Si comparamos este último documento con los anteriores, no es difícil ver las huellas de cierto embarazo. Los documentos anteriores ignoraban completamente el problema relativo a las circunstancias atenuantes. Ahora tratan de tomarlo en consideración. Y para hacerlo deben hacer finta de que no comprendieron lo que el Papa dijo verdaderamente. Una consecuencia mucho más importante es que, ahora, si se sacan consecuencias lógicas de sus afirmaciones, incluso los críticos admiten que en algunos casos los divorciados que se han vuelto a casar pueden estar exentos de la culpa grave debido a las atenuantes subjetivas y, por lo tanto, recibir la comunión. Pero este, desde el inicio, es el verdadero objeto de la contienda.

¿El objetivo de las críticas, en su opinión, son solamente algunas afirmaciones del actual Pontífice o el magisterio, más en general, de los últimos Papas y, en el fondo, de la Iglesia post-conciliar?

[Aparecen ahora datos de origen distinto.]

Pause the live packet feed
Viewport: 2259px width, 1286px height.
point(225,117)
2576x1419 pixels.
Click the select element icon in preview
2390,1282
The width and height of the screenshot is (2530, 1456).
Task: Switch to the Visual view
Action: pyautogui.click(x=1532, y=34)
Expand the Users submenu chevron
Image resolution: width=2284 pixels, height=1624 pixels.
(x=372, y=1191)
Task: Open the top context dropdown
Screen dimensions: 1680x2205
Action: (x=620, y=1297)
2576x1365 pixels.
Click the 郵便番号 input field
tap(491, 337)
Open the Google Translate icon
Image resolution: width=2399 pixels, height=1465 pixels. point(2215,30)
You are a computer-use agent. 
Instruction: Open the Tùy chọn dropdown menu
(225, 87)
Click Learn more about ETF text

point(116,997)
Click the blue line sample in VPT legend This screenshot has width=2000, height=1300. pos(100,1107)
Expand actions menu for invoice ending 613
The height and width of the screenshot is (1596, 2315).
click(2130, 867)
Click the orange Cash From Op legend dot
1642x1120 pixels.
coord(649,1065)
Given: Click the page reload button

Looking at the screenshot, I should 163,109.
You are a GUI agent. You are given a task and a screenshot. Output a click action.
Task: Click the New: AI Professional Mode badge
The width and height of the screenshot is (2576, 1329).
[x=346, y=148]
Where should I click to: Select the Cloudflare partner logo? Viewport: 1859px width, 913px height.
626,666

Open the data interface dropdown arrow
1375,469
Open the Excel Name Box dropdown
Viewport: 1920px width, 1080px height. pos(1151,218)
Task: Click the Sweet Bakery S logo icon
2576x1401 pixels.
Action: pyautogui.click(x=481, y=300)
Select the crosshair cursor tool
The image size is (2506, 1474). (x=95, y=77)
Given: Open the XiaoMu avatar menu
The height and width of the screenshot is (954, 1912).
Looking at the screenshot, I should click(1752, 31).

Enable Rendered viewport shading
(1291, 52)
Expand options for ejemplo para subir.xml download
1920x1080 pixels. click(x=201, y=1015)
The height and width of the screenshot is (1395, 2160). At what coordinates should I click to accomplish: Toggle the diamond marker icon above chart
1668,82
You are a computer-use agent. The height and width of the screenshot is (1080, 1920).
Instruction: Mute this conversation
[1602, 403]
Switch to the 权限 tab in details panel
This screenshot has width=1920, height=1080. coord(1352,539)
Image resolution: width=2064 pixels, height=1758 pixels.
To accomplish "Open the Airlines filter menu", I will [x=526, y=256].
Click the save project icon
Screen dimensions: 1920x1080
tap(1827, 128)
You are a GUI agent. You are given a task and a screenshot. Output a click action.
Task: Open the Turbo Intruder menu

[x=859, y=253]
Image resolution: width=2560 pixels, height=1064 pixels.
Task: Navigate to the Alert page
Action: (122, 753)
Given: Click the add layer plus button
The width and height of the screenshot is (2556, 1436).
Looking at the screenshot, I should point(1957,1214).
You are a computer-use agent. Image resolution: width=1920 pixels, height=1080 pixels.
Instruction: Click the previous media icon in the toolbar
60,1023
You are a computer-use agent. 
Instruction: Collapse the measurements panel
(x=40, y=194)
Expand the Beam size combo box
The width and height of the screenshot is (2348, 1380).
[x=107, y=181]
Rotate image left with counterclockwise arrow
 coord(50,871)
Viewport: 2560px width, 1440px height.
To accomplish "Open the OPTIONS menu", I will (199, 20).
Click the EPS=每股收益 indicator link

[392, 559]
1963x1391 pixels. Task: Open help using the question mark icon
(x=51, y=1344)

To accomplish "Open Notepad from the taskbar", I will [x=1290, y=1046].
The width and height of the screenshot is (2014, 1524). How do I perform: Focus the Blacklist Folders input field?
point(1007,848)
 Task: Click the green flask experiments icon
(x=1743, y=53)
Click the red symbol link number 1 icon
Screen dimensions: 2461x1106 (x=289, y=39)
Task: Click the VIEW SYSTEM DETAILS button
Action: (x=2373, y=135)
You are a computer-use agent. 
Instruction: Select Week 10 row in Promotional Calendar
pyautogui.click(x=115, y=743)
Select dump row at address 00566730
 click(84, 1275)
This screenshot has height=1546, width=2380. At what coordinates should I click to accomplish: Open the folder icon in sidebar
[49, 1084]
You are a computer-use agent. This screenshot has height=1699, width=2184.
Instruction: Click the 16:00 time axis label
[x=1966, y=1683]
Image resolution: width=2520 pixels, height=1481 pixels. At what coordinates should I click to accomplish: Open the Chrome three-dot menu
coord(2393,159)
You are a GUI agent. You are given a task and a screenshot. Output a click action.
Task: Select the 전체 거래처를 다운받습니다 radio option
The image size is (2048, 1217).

No conozco a todos los que firmaron la «correctio». Entre los que conozco yo hay algunos lefebvrianos. Estaban en contra del Concilio, en contra de Pablo VI, en contra de Juan Pablo II, contra Benedicto XVI y ahora contra el Papa Francisco. Otros tienen que ver con el movimiento “Tradição, Familia, Propriedade”, que en su momento sostuvo al régimen militar en Brasil. Algunos afirman públicamente que la desviación de la Iglesia comienza con León XIII y la encíclica “Au milieu des sollicitudes”, que habría traicionado la alianza entre el trono y el altar, renunciando al principio del derecho divino de los reyes… Tratan de aislar al Papa Francisco, comparándolo con sus predecesores, pero estos adversarios también son adversarios de sus predecesores. No veo que haya entre los firmantes muchos cardenales (es más, no veo ninguno), no veo muchos obispos (uno solo, de 94 años), no veo muchos profesores ordinarios de teología o de filosofía (pero está Antonio Livi, a quien estimo tanto).

No hay duda de que el documento ha tenido un gran eco en los medios de comunicación…

Veo una campaña de opinión muy bien orquestada para dar la impresión de una «revuelta de los expertos», tan expertos que se pueden permitir dar lecciones al Papa. Claramente no es así. Permítaseme expresar una preocupación. Tengo la impresión de que algunos piensan que la Iglesia existe para defender una Tradición de la precede, que se opone a cualquier cambio histórico y que no es la Tradición cristiana. Los sabios, que son el depósito de esta Tradición increpada y eterna, tienen el derecho de juzgar también a la Iglesia, cuando falte a su tarea de combatir la modernidad. Un pensamiento de este tipo se presentó con fuerza en la “Action Françaiseˮ condenada por Pío XI. Siguiendo un razonamiento de este tipo, René Guenon pasó del catolicismo al islam, convencido de que ofrecía una defensa más eficaz de la Tradición contra la modernidad.